Con accenti da “fanciullino” pascoliano ( il cui occhio stupito e curioso è capace di vedere e scoprire quello che a parecchi solitamente sfugge ), Umberto Saba garantisce che la beatitudine non appartiene soltanto al momento artistico e creativo, siccome accompagna lo scrittore durante l’intera giornata diventandone la dimensione esistenziale: “Il poeta ha le sue giornate / contate, / come tutti gli uomini; ma quanto, / quanto beate!”. Anche Giorgio Vigolo mette in risalto il vincolo familiare e confidenziale che lega opera e autore: “Poesia, poesia, siedi al mio tavolo, / stammi vicino, fammi compagnia / come sempre me l’hai fatta, / tu sola e vera moglie della mia vita”.

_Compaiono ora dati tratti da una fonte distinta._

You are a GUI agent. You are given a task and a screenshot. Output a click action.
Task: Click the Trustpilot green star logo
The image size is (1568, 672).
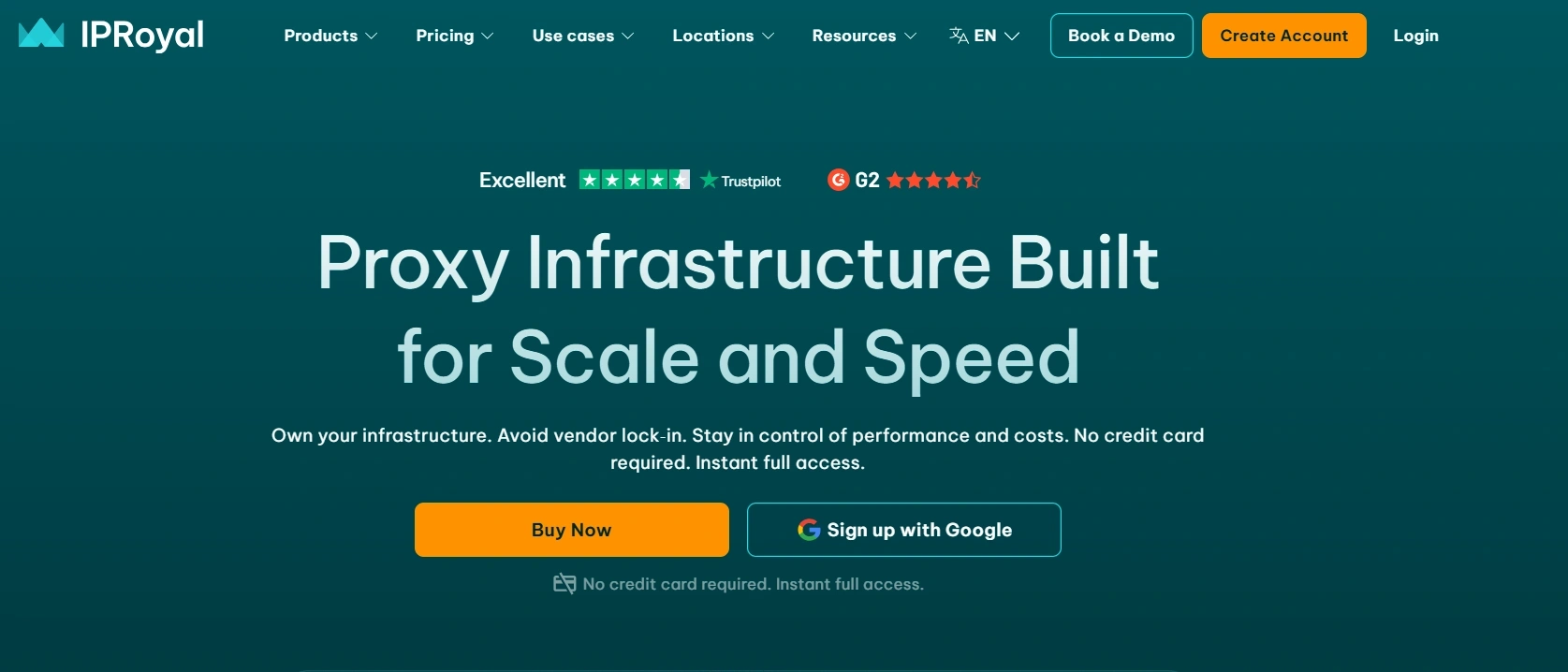709,180
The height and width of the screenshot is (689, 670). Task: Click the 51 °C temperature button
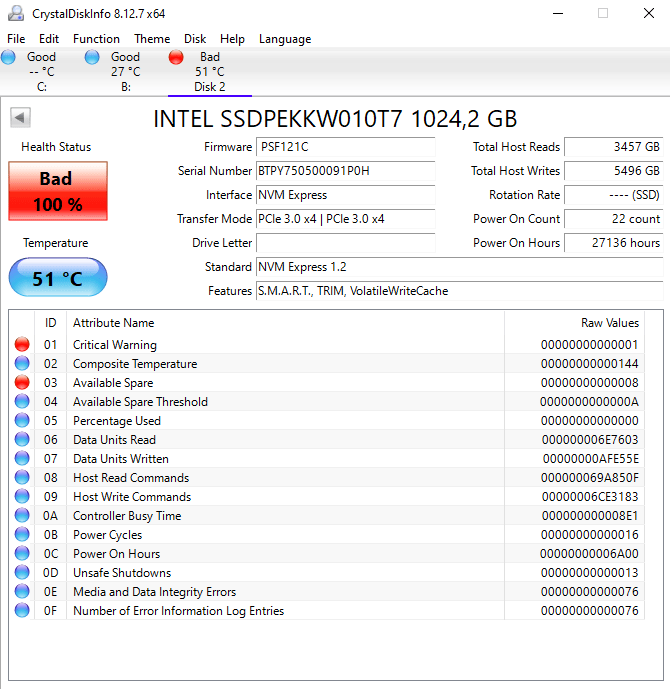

La poesia finisce insomma per miscelare, fino a fonderli in un’armonia precaria e incerta, in un equilibrio dinamico e duttile, spinte e pulsioni contrastanti, motivazioni ambigue, tendenze all’apparenza inconciliabili, tensioni che si confrontano e si scontrano, bellezza e scompostezza, serenità e dispiacere, eccetera. Il boliviano Oscar Cerruto afferma al riguardo che le parole poetiche sono contemporaneamente liberatorie e opprimenti, rassicuranti e perfide, amichevoli e traditrici, lusinghiere e ostili: prima “ti esaltano”, “ti festeggiano”, “accarezzano”, “innalzano”, “vestono di luce” e “fiori”, “incoronano d’alloro”, ma “poi ti mordono” e “lapidano” e “sotterrano”.
Con una di quelle immagini esemplari e laconiche capaci di riassumere un intero discorso, Fernanda Romagnoli ribadisce che la lirica
[…] nasce dal connubio
fra colomba e serpente. […]
GIANCARLO BARONI
RIFERIMENTI BIBLOGRAFICI
1. E.F.Accrocca, a cura di, Ritratti su misura di scrittori italiani, Venezia,1960, citato in W.Mauro, Invito alla lettura di Fenoglio, Mursia, 1988.
2. D. Walcott, La passeggiata, in Mappa del nuovo mondo, Adelphi, 1993, trad. di G. Forti.
3. W. B. Yeats, E poi, in Poesie, Mondadori, 1974, trad. di R. Sanesi.
4. Layton, Poesia e La nascita della tragedia in Il freddo verde elemento, Einaudi, 1974, trad. di A. Lorenzini.
5. E. Meylan, Il giorno in cui ho perduto una poesia, in “Poesia”, n.129, giugno 1999, a cura di A. Zweifel Azzoni.
6. F. Pessoa, La poesia, in Il violinista pazzo, Mondadori, 1995, a cura di A. Di Munno.
7. P. Neruda, La poesia, da Memoriale di Isla Negra, in Poesie (1924-1964), Rizzoli, 1996, traduzione di R. Paoli.
8. U. Saba, Il poeta, da Trieste e una donna, in Antologia del Canzoniere, Einaudi, 1966.
9. G. Vigolo, Canto del destino, in La luce ricorda, Mondadori, 1967.
10. O. Cerruto, Il pozzo verbale, in “Poesia”, n.131, settembre 1999, trad. di C. Cinti e G. Pizzo.
11. F. Romagnoli, Re Lear, in Il tredicesimo invitato, Garzanti, 1980.